US ATLAS Computing Integration and Operations

US/Eastern
Description
Notes and other material available in the US ATLAS Integration Program Twiki
    • 13:00 13:05
      Top of the Meeting 5m
      Speakers: Eric Christian Lancon (BNL), Robert William Gardner Jr (University of Chicago (US))
    • 13:05 13:15
      Singularity / centos 7 deployment in the US cloud 10m
      Speaker: Wei Yang (SLAC National Accelerator Laboratory (US))

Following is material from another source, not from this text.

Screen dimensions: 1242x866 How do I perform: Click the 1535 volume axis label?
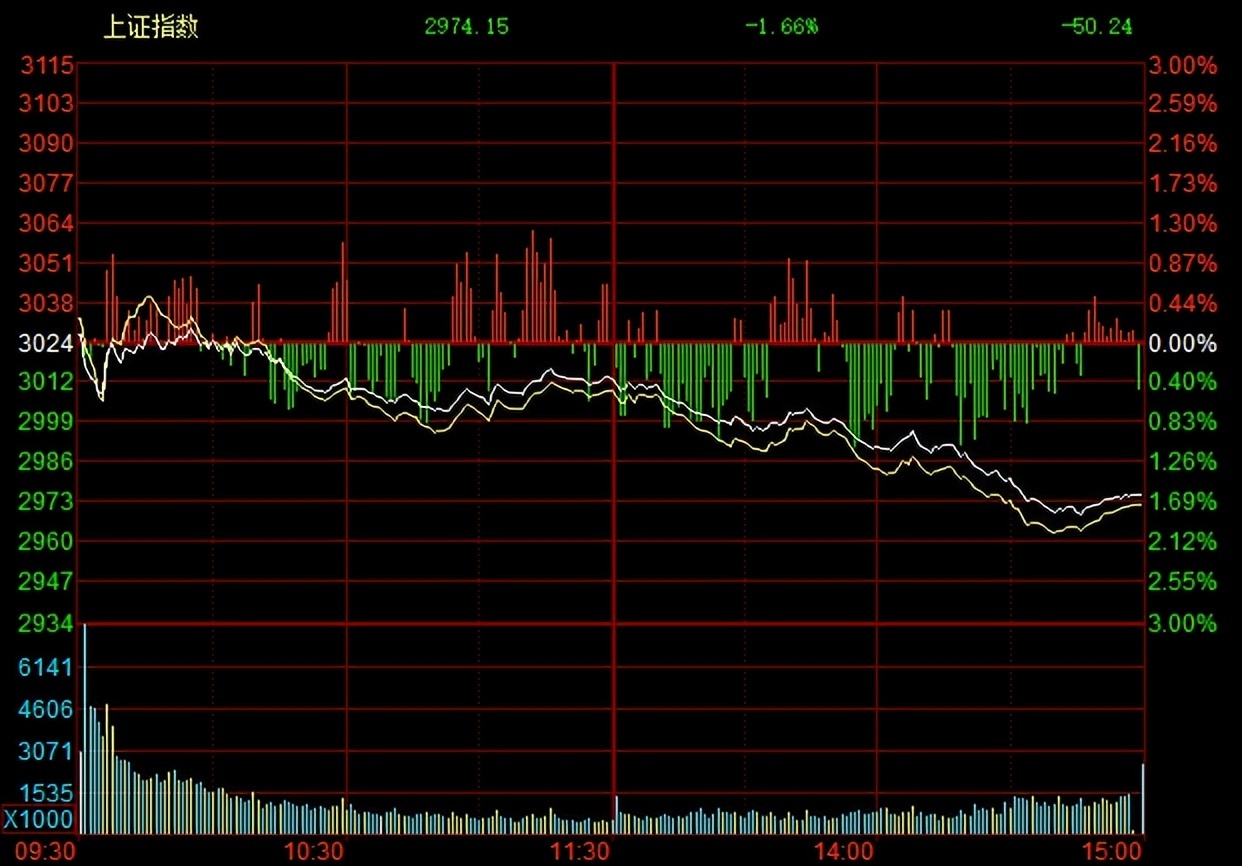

      Discussion among Rob, Xin and Wei:

      It is better to de-couple the CentOS 7 migration and Singularity deployment, so that C7 migration can happen sooner. ADC doc for C7 migration:  

      https://twiki.cern.ch/twiki/bin/view/AtlasComputing/CentOS7Readiness

      US sites has the options to take Rolling Transition or Big Bang Transition. We will work site-by-site to help the transition. ADC strongly suggest the Singularity 2.4.2 rpms be installed on C7 WNs.

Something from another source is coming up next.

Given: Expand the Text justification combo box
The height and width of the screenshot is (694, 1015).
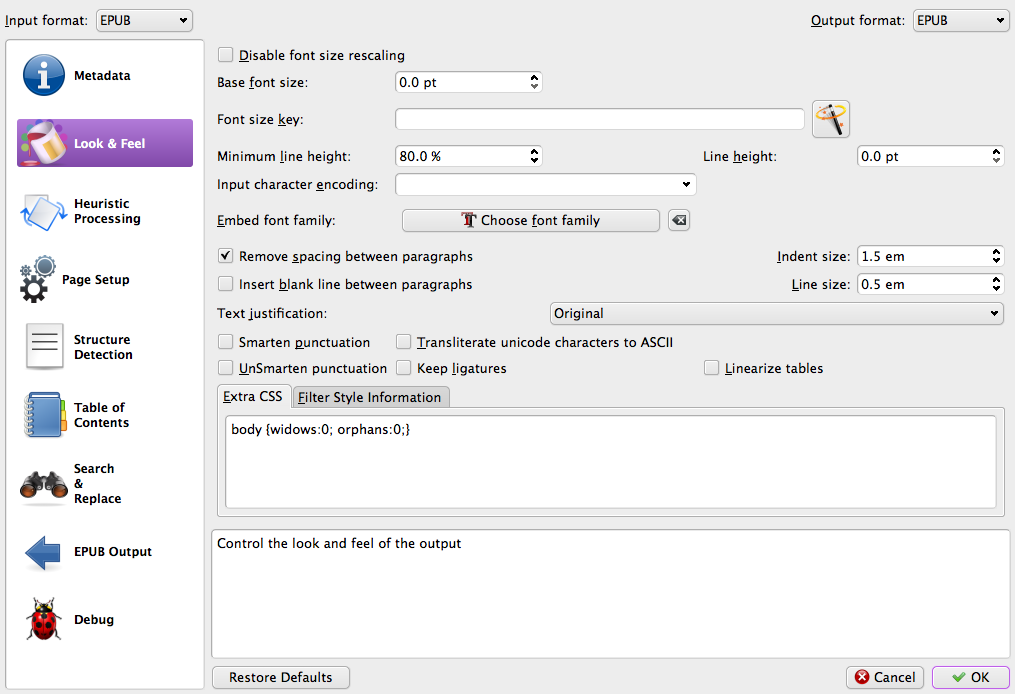Looking at the screenshot, I should (777, 313).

      • AGLT2 is in the process, using Rolling Transition
      • BNL is doing Rolling Transition, plus Containerized WNs (see below). So moving forward unnoticed.

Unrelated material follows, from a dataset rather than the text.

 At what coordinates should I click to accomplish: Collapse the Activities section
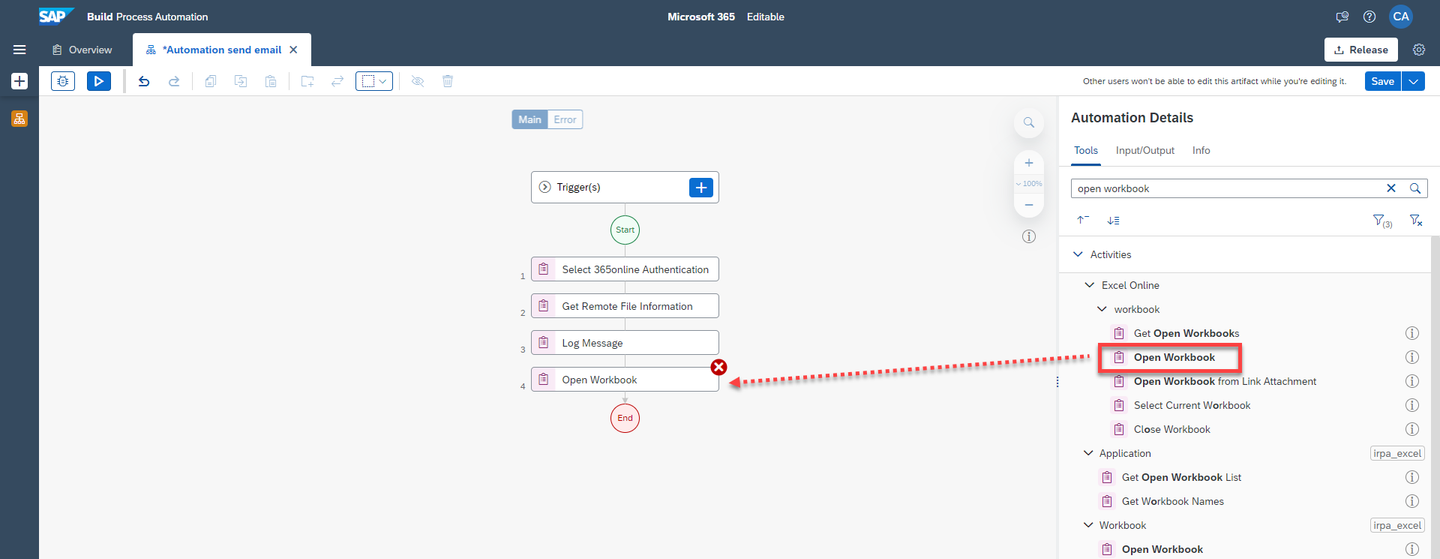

      On Singularity: see presentation at ADC Site Jamboree

      1. Singularity version 2.4.2, no 2.3.x
      2. Ultimately pilot 2 will evoke Singularity - compatible with US APF (and EU APF and aCT)
        • Pilot 2 is not quite ready.
      3. Incompatible with Containerized WNs (Encapsulate payload in a Container)
        • Containerized WNs is not a requirement, and you are on your own to support it
        • But not forbidden either (good for learning and trying it out).  
      4. Will need container_type and container_options setting in AGIS / Panda Queue
      5. For HPCs, investigating methods to reduce container image size
        • single release image
        • use SquashFS instead of Ext3 - doing this for NERSC - reduce by a factor of 3
    • 13:15 13:20
      ADC news and issues 5m
      Speakers: Robert Ball (University of Michigan (US)), Xin Zhao (Brookhaven National Laboratory (US))
      • Updated doc on migration to CentOS7
        • https://twiki.cern.ch/twiki/bin/view/AtlasComputing/CentOS7Readiness
      • singularity 2.4.2 is now the baseline version
        • old version can't run the latest images, which is created using singularity 2.4
    • 13:20 13:25
      OSG software issues 5m
      Speaker: Brian Lin (University of Wisconsin)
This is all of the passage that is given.